- From: Gregg Yost <gyost@ellora.com>
- Date: Mon, 26 Jul 1999 18:05:07 -0400 (EDT)
- To: www-dom@w3.org
- cc: gyost@mekon.ellora.com
I just spent some time reviewing the DOM Level 2 proposal. Overall it looks good, but I am very disheartened to see that once again what I consider to be an extremely useful feature seems to have been left out. In particular, it looks like there is still no way to build a document fragment, element or range from unparsed text. In building web applications, I've found Microsoft's capability in this respect to be extremely useful (that is, the innerHTML and outerHTML properties and related properties and methods). They're particularly useful in applications where pages are dynamically generated from database information, which may include in some cases HTML fragments stored in the database.
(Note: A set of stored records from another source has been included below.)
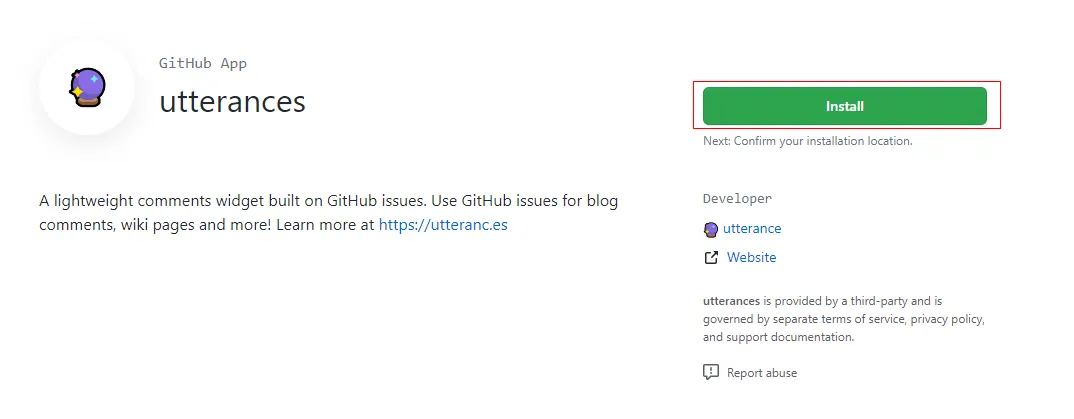Image resolution: width=1074 pixels, height=419 pixels.
Task: Open the https://utteranc.es link
Action: click(x=443, y=225)
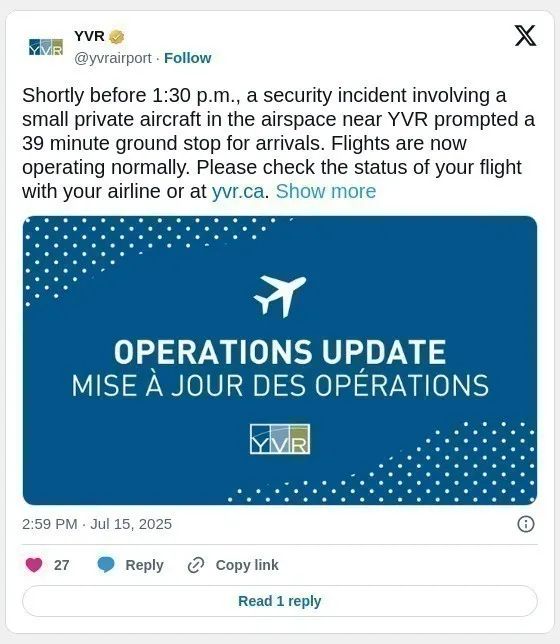This screenshot has width=560, height=644.
Task: Follow the @yvrairport account
Action: point(187,58)
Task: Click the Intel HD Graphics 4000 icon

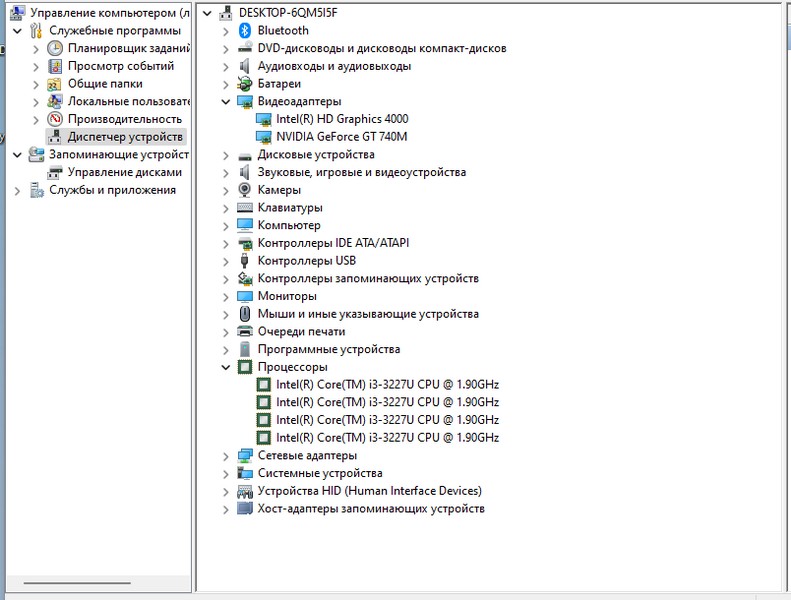Action: 264,119
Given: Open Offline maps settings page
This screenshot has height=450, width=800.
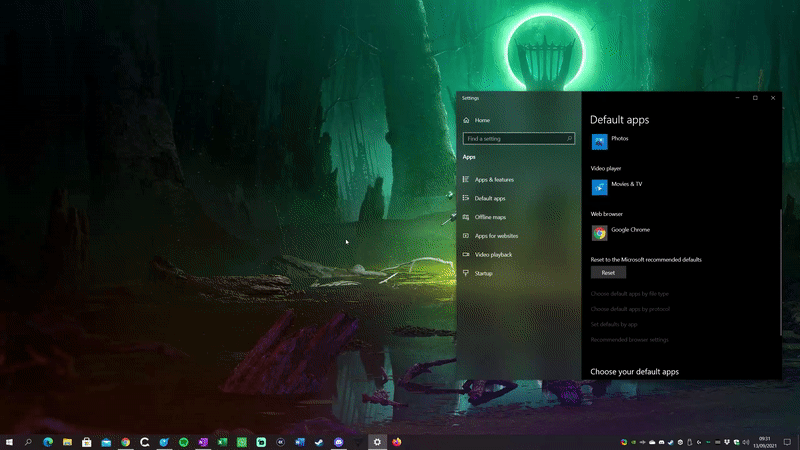Looking at the screenshot, I should (x=490, y=217).
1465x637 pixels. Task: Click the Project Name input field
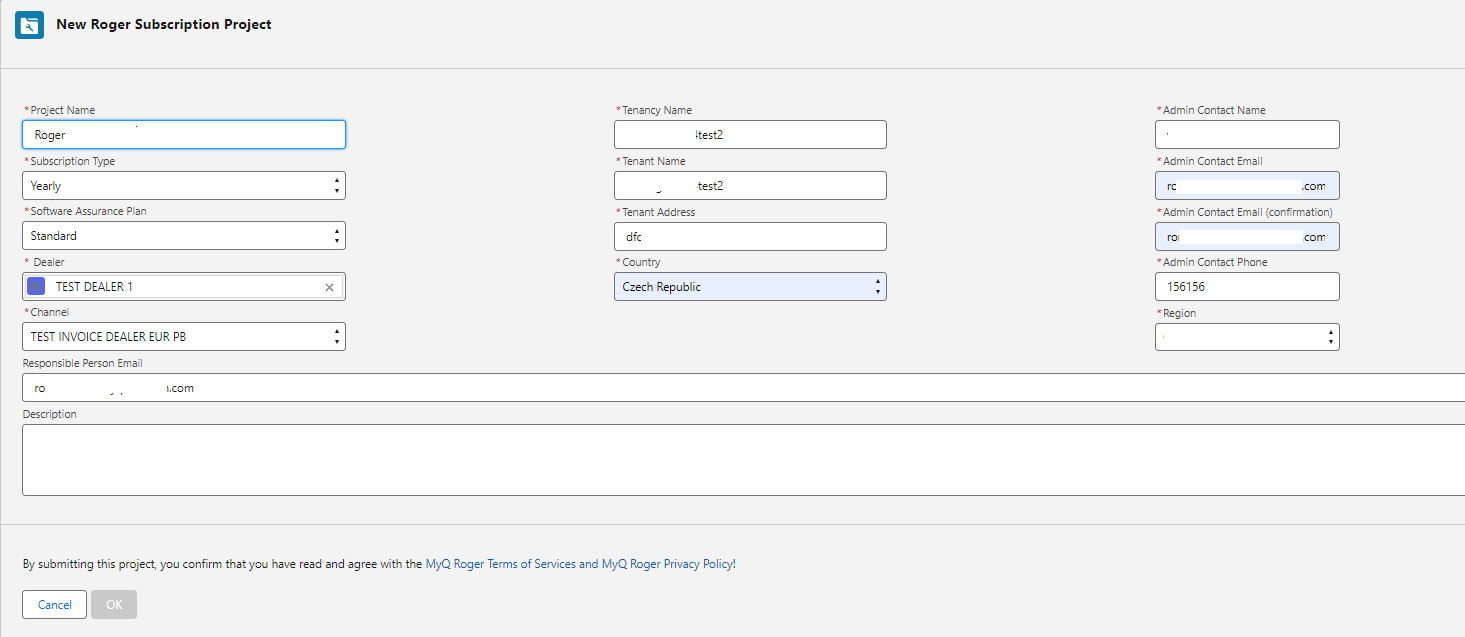[184, 135]
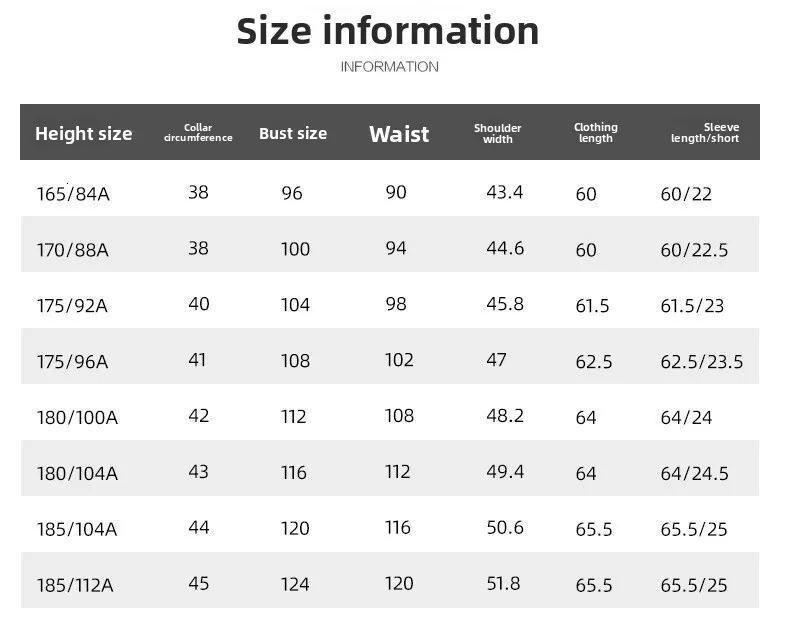Select the 'Height size' column header
The height and width of the screenshot is (642, 790).
pyautogui.click(x=84, y=134)
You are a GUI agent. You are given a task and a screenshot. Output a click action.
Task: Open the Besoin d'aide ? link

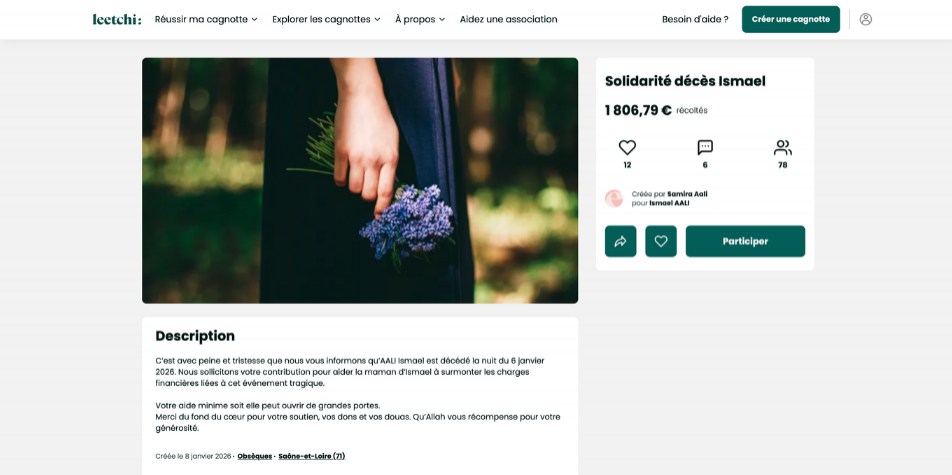[695, 19]
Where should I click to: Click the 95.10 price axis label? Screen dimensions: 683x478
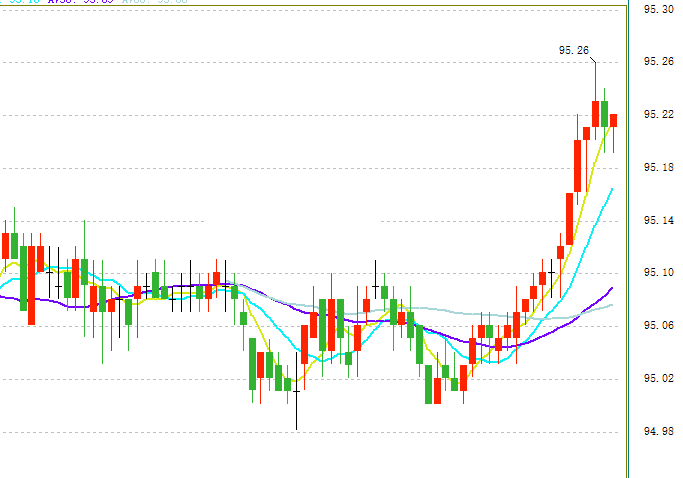[x=657, y=273]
I'm not suggesting taking Microsoft's model as-is necessarily, but it is a serious handicap to building highly-interactive, dynamically-generated pages to not have something equivalent. I can think of a number of places this kind of functionality could be added. For example, methods that create DocumentFragment or Element could have variants that accept an unparsed text string as an argument. Or Element could be give .open, .write, and .close methods. Or Range objects could have a methods that replaces the contents of a range with a range built from parsing text that is passed in. Etc. You have functionality like this for style sheets (e.g. StyleSheet.insertRule and its "inverse", CSSRule.cssText). Why not have them for all document contents? A way to get the text representation of the current state of a fragment, element or range would also be extremely useful. --Gregg Yost Chief Architect Ellora Software, Inc.